In vivo alloactivated T_reg cells do not require granzyme B to suppress T_eff-cell proliferation ex vivo. (A) Experimental protocol for generation of WT and Gzmb^−/− GVHD-activated T_reg cells: 2 × 10⁶ T cells from 129/SvJ WT or Gzmb^−/− FIG reporter mice were injected intravenously in lethally irradiated (900 cGy) Balb/c hosts, together with 2 × 10⁶ bone marrow cells from WT (non-FIG) mice. Four days after transplantation, splenic WT or Gzmb^−/− CD4⁺GFP⁺ T_reg cells were sort-purified and cultured ex vivo with DDAO-SE–stained CD4⁺CD25⁻ T_eff cells for 3 days.
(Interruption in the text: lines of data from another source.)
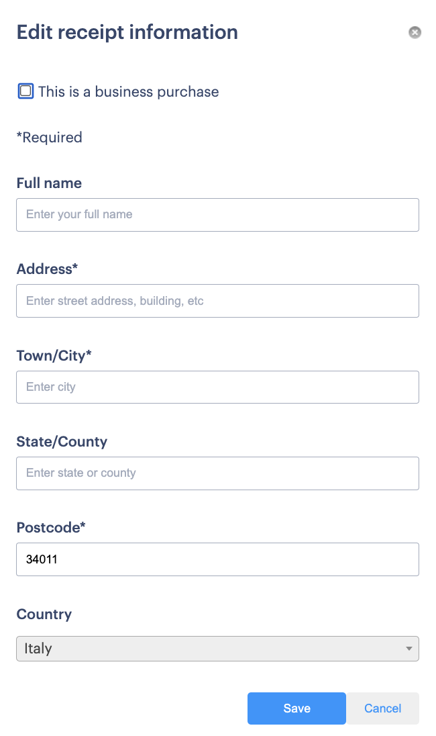This screenshot has width=436, height=736.
Task: Click the Country field label
Action: pyautogui.click(x=44, y=614)
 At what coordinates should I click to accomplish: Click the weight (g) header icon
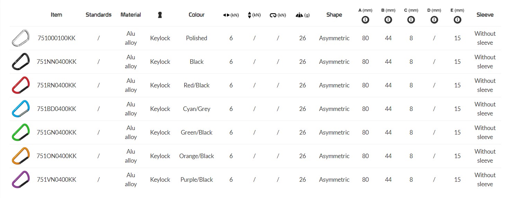pos(299,15)
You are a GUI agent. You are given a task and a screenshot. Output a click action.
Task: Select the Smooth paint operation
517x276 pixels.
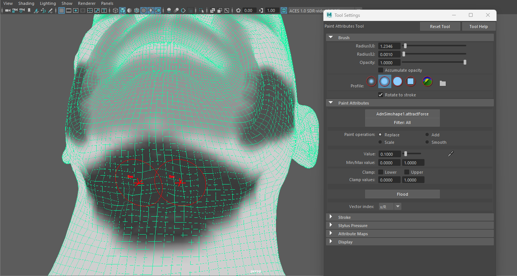(427, 142)
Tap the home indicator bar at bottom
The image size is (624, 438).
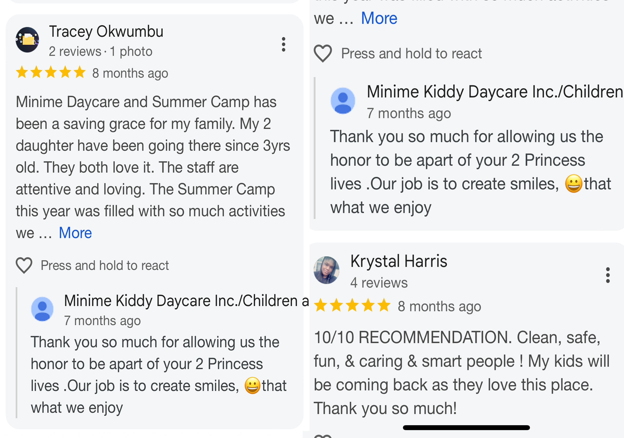tap(466, 427)
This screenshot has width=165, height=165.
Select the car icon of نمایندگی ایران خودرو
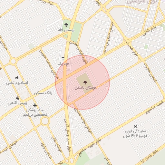pos(135,126)
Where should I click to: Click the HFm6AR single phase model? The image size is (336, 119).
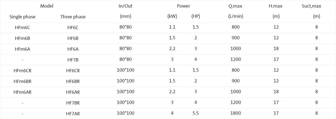22,92
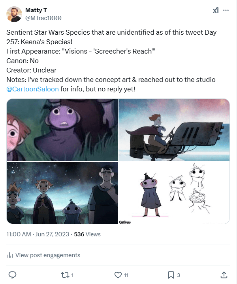237x284 pixels.
Task: Open Matty T's profile avatar
Action: [x=14, y=14]
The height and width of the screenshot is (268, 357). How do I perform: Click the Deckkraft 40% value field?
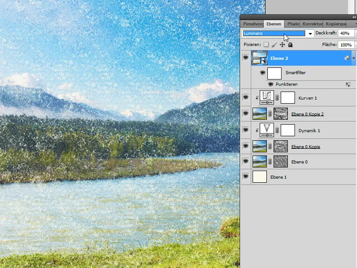345,33
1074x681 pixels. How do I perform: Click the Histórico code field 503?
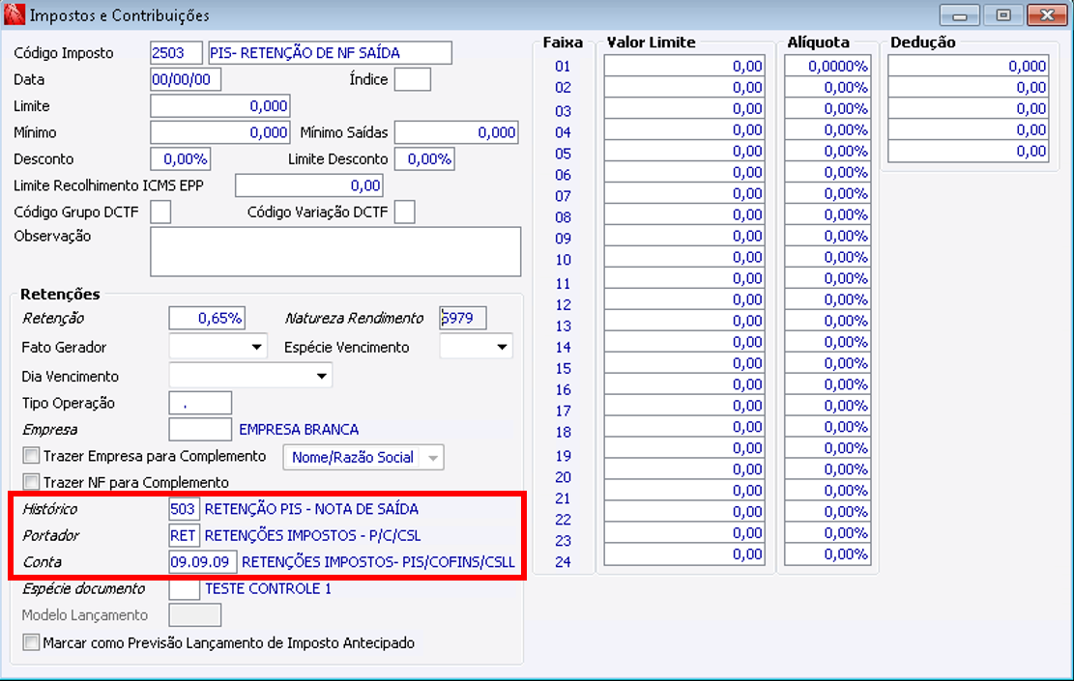(185, 508)
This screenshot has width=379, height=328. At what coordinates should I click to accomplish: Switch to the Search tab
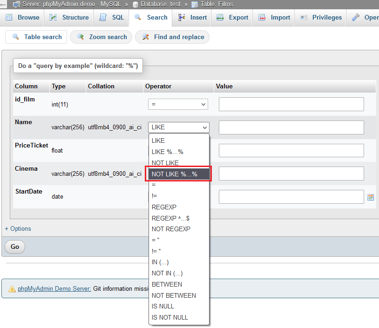pos(151,17)

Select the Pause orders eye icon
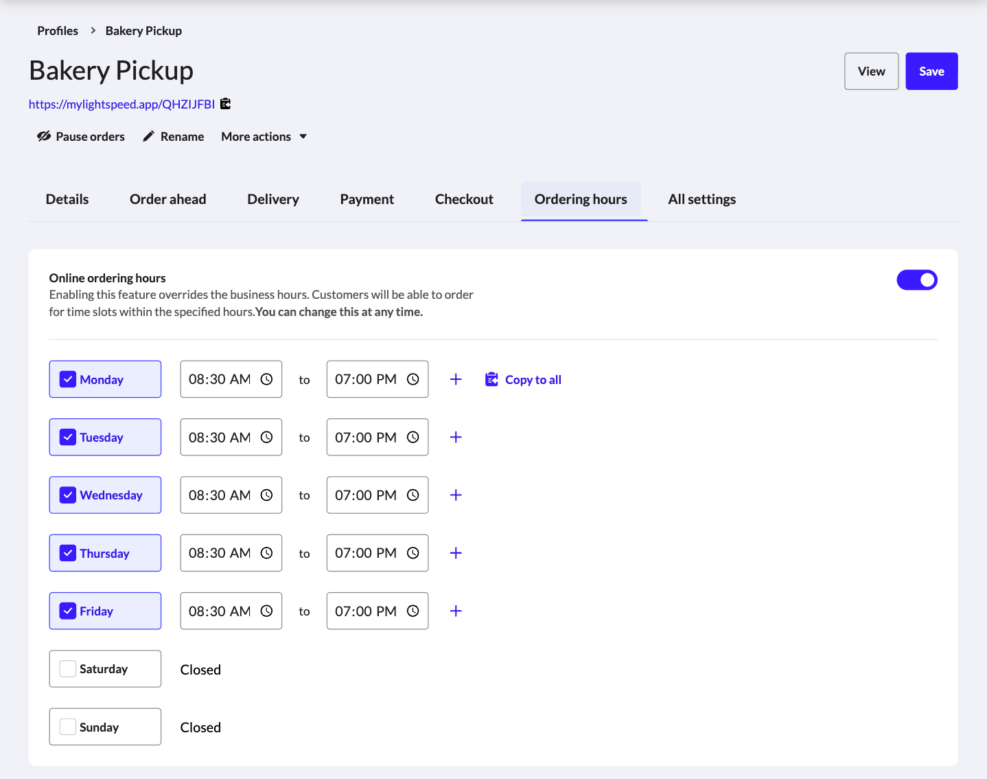(x=43, y=136)
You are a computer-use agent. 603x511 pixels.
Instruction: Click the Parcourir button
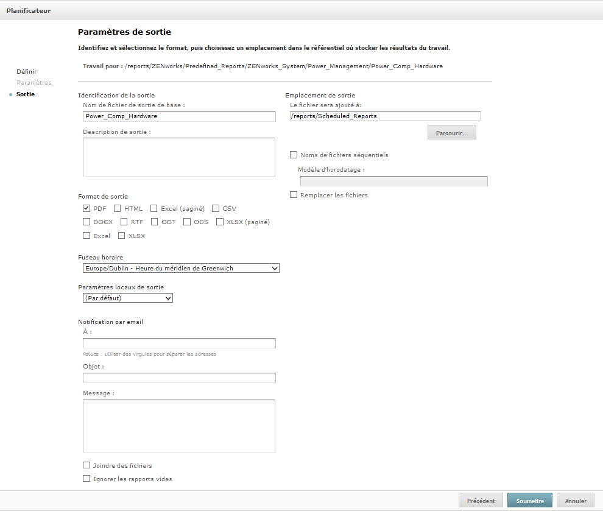451,133
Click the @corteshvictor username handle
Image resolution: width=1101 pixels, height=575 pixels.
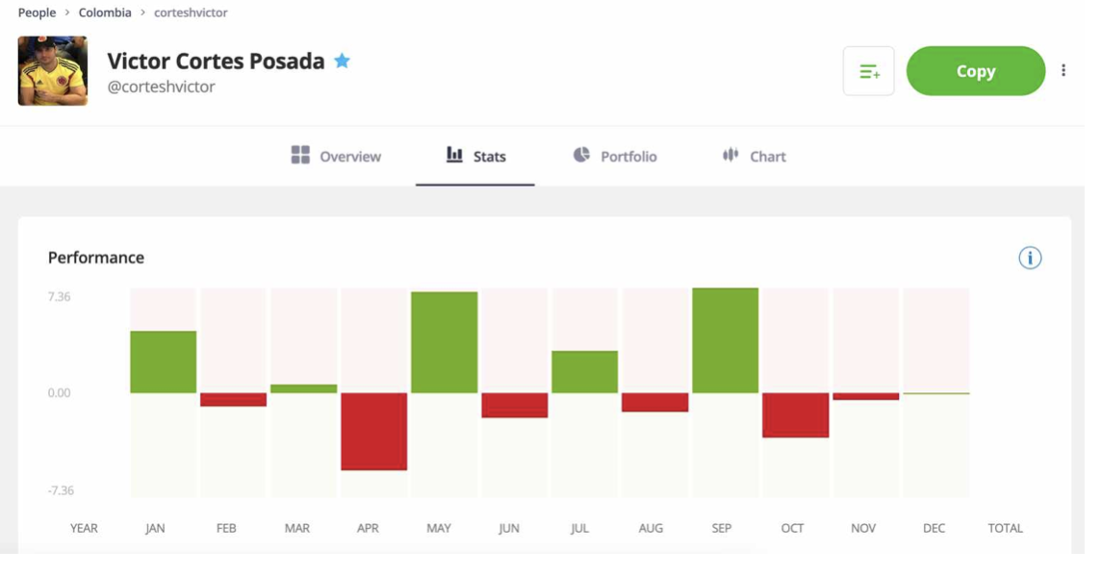(x=161, y=87)
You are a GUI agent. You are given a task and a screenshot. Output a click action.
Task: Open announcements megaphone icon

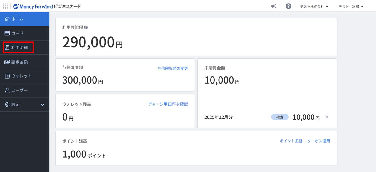click(274, 6)
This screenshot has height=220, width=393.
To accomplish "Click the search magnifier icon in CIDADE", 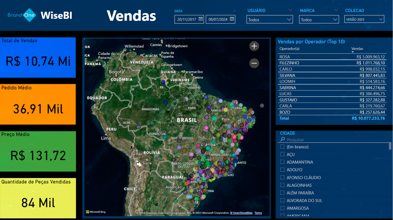I will (282, 140).
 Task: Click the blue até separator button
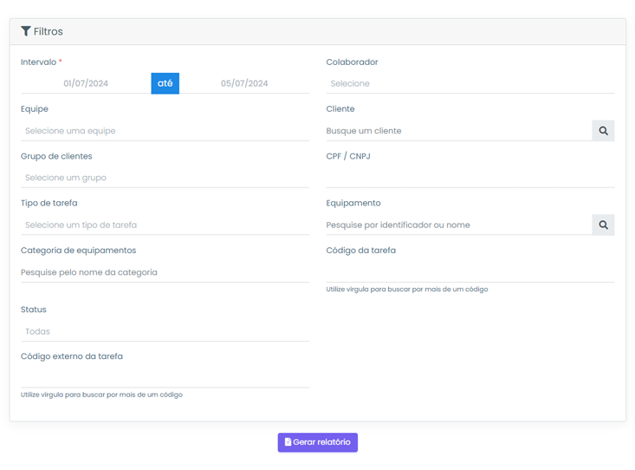point(165,83)
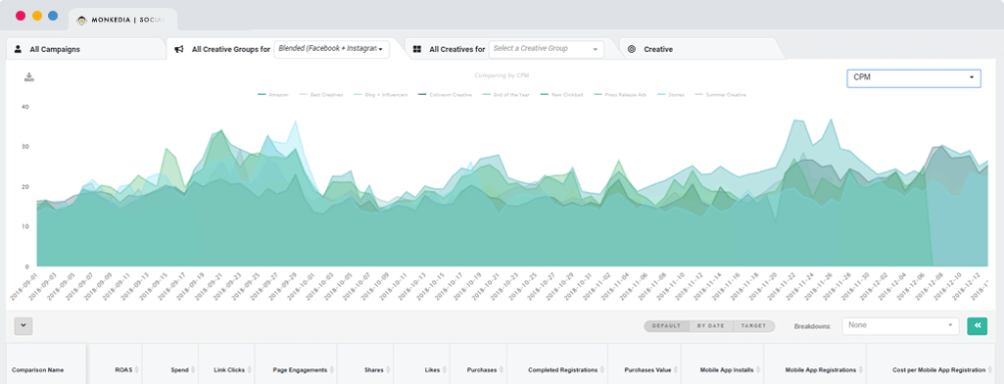This screenshot has width=1004, height=384.
Task: Toggle the Stories series in the legend
Action: (670, 95)
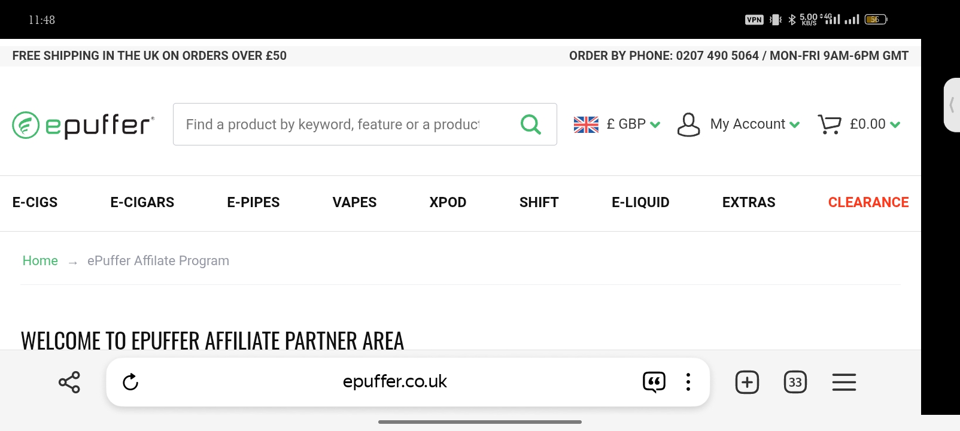Open the browser hamburger menu

[844, 382]
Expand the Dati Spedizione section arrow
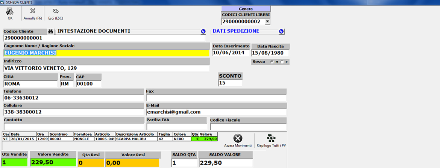 [x=281, y=32]
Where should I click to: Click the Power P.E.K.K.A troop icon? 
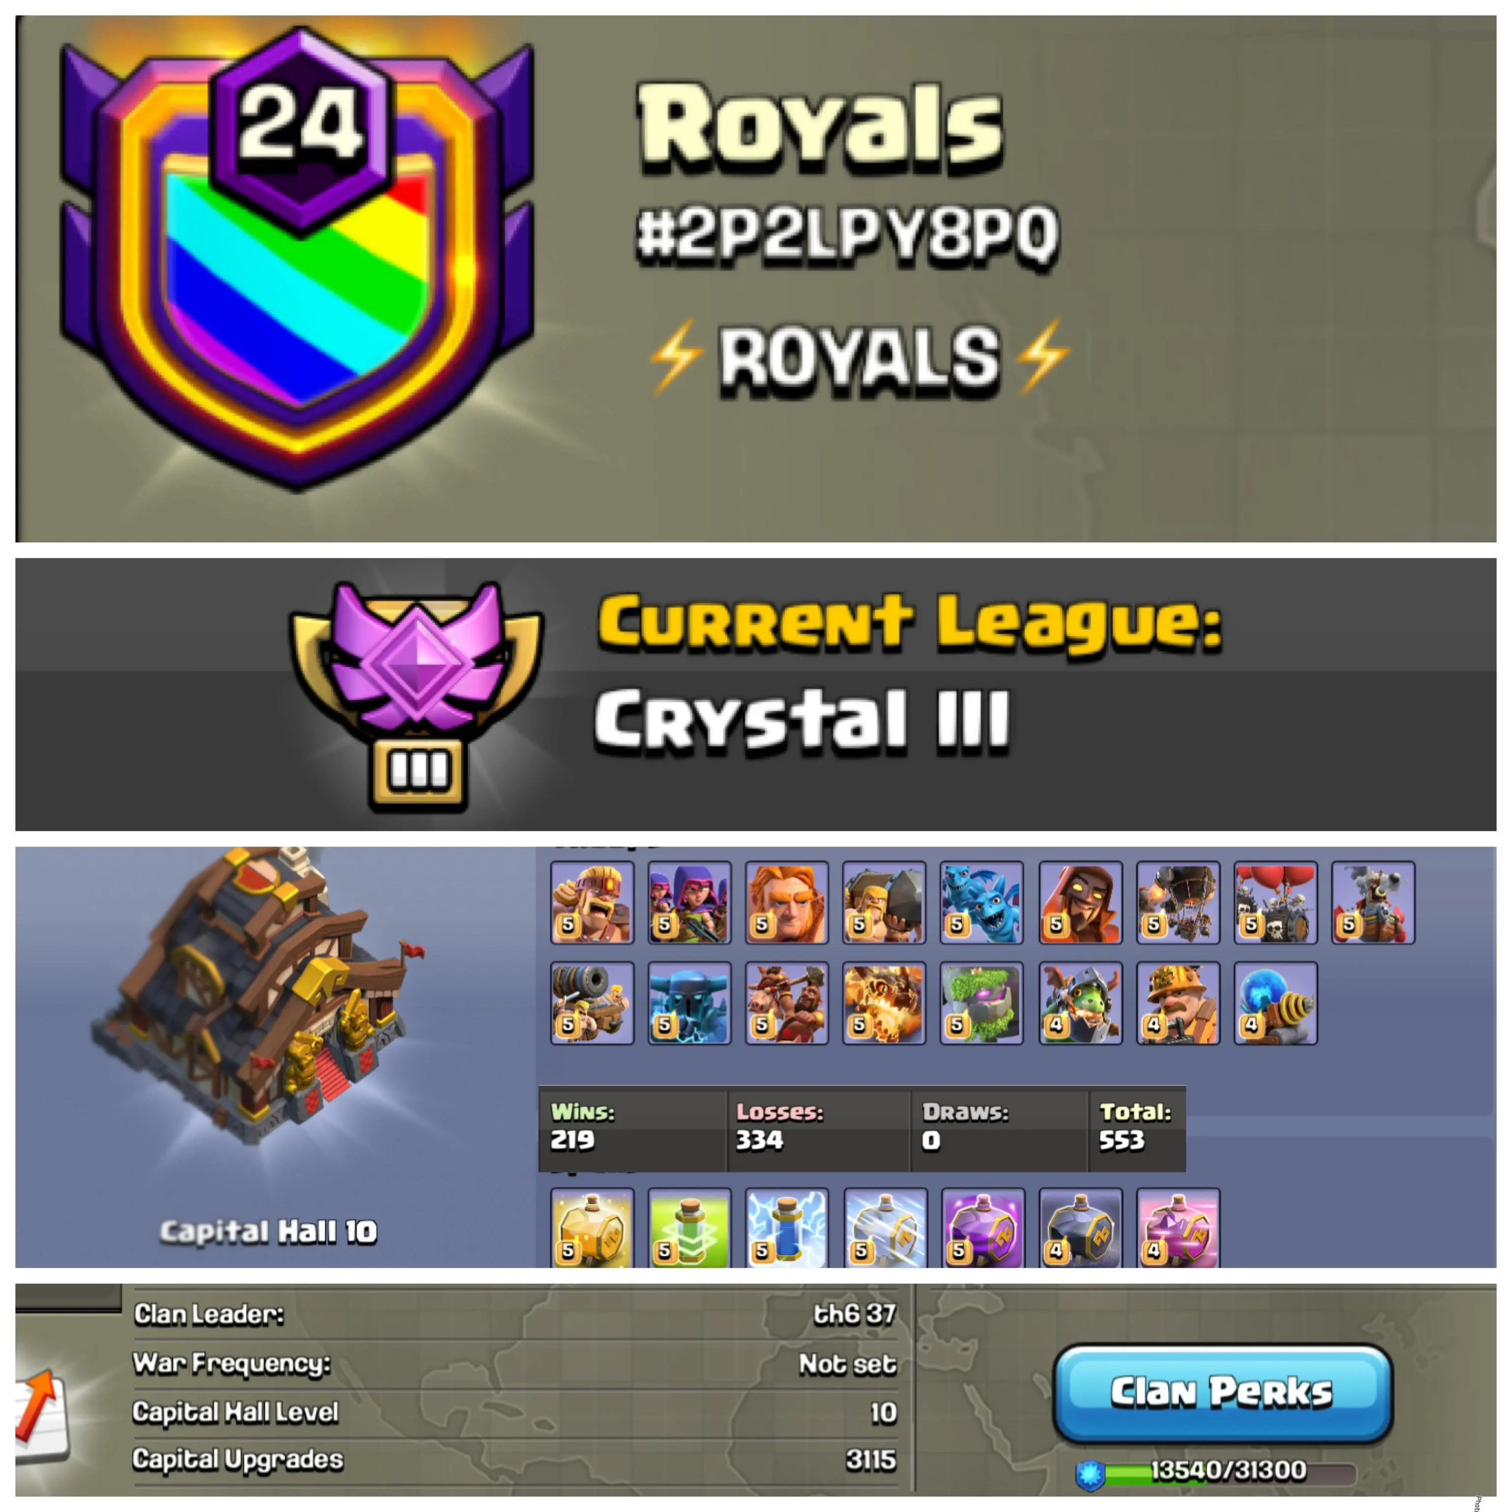coord(689,1003)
T cells were either unstimulated or stimulated with CD3/CD28 beads. (B) Representative flow plot and histogram of T_eff-cell proliferation (ie, loss of DDAO-SE staining) in the presence or absence of CD3/CD28 beads. (C) Dose-dependent inhibition of T_eff-cell proliferation mediated by wild-type or Gzmb^−/− GVHD-activated T_reg cells. (D) Summary graph of normalized data from 3 independent experiments.

Figure 5

T_reg cells do not require granzyme B to rescue hosts from GVHD lethality or to prevent GVHD target organ damage. Lethally irradiated (900 cGy) Balb/c mice received 2 × 10⁶ 129/SvJ TCD BM cells with or without 4 × 10⁵ 129/SvJ CD25⁻ T_eff cells (both CD4⁺ and CD8⁺) and either (A) 4 × 10⁵ or (B) 2 × 10⁵ wild-type or Gzmb^−/− CD4⁺CD25⁺ T_reg cells. Kaplan-Meier survival curves of recipient mice, pooled from 2 independent experiments (n = 10 mice per group), are shown. (C) Seven days after transplantation, 3 mice per experimental group (as outlined in panel A) were killed, and portions of lung, liver, and gut were prepared for histopathologic analysis. There was no statistically significant difference between groups receiving WT or Gzmb^−/− T_reg cells.

Figure 6

T_reg cells do not require granzyme B to suppress production of GVHD-associated cytokines in vivo. Lethally irradiated (900 cGy) Balb/c mice received 2 × 10⁶ 129/SvJ TCD BM cells with or without 4 × 10⁵ 129/SvJ CD25⁻ T_eff cells (both CD4⁺ and CD8⁺) and 4 × 10⁵ wild-type or Gzmb^−/− CD4⁺CD25⁺ T_reg cells. Seven days after transplantation, serum was harvested and analyzed via cytometric bead array for the production of (A) IL-2, (B) IL-4, (C) IL-5, (D) IL-10, (E) granulocyte-macrophage colony-stimulating factor, and (F) interferon-γ. There was no statistically significant difference between groups receiving WT or Gzmb^−/− T_reg cells.

Figure 7

Model-dependent role of granzyme B in T_reg cell–mediated suppressive function. Schematic illustrating the differential phenotypes observed with Gzmb^−/− Treg cells in suppressing antitumor responses and GVHD.